Она выглянула в окно. Хоть бы кто-нибудь… Есть!

— Тетя Маша! — крикнула она. — Меня тут заперли по ошибке! Выручайте. Я вам ключики скину…

В душе Рафаловича было полное, катастрофическое смятение. Это состояние было настолько ему не свойственно, что он никогда не мог понимать его в других, считал выдумкой писателей и уловкой слабаков. И сейчас, стоя возле ее дома, он желал, мучительно, всем сердцем желал — но чего? Немедленно, прямо сейчас увидеть ее и обнять? Не видеть ее никогда в жизни? Схватить ее и унести куда-нибудь на край света и бросить все остальное к чертям? Просто бросить все к чертям, включая и ее?

«Вот бы кого-нибудь не было вовсе, — подумал он. — Ее или мамы. Нет, не то чтобы умерли, а так — не было, и все. Или меня…»

В Елкин дом он проник не дальше милицейского поста на первом этаже. Старшина, проверив его документ, вежливо сообщил, что пропустить его не может, поскольку в данный момент в указанной квартире никого нет. Конкретно Елена Дмитриевна?

Старшина смерил Рафаловича долгим, оценивающим взором и только потом сказал, что Елена Дмитриевна вышла с большим чемоданом минут пятнадцать назад. Куда? Неизвестно. Нет, передать ничего не просила.

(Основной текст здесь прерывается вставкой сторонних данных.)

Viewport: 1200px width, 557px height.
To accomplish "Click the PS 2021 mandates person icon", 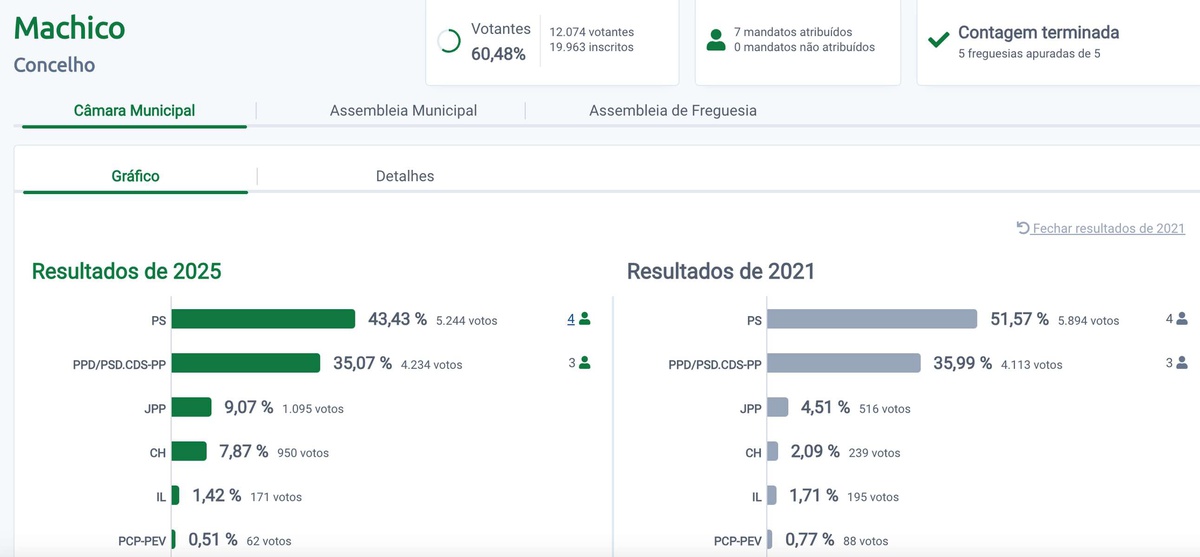I will click(x=1182, y=319).
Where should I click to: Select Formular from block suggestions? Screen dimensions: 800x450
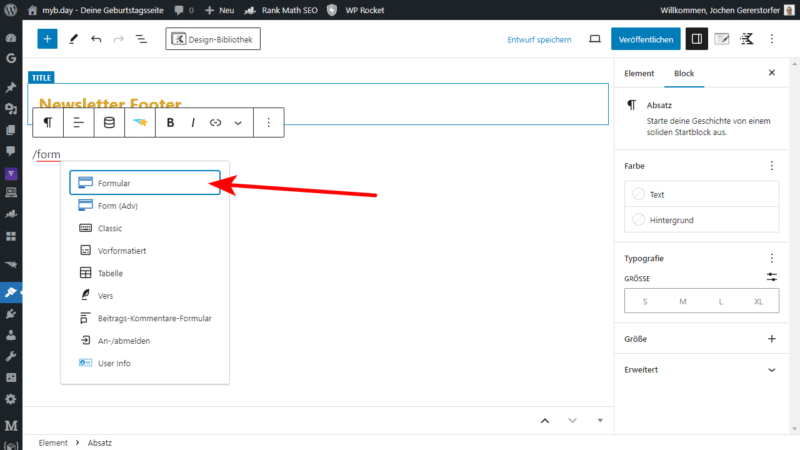tap(144, 183)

Где же, где искать ее? Ведь надо, позарез надо с ней встретиться! Или позарез не надо?

Они встретились. Уже под вечер, когда Леня, который решительно не мог сейчас идти домой, к матери и уже не мог оставаться один, решил наведаться в родную «чурбаковую» общагу. Сам он выбыл оттуда дней десять назад, но оставалось еще много братвы, дожидающейся прибытия денежного довольствия с мест службы, да и коек свободных летом навалом. В картишки перекинуться, может, выпить немного или просто потрендеть — что угодно, лишь бы снять это идиотское состояние. А завтра, на свежую голову, разобраться, дозвониться…

Она шла навстречу ему по перрону и умудрялась сохранять гордую походку, даже согнувшись вбок под тяжестью чемодана.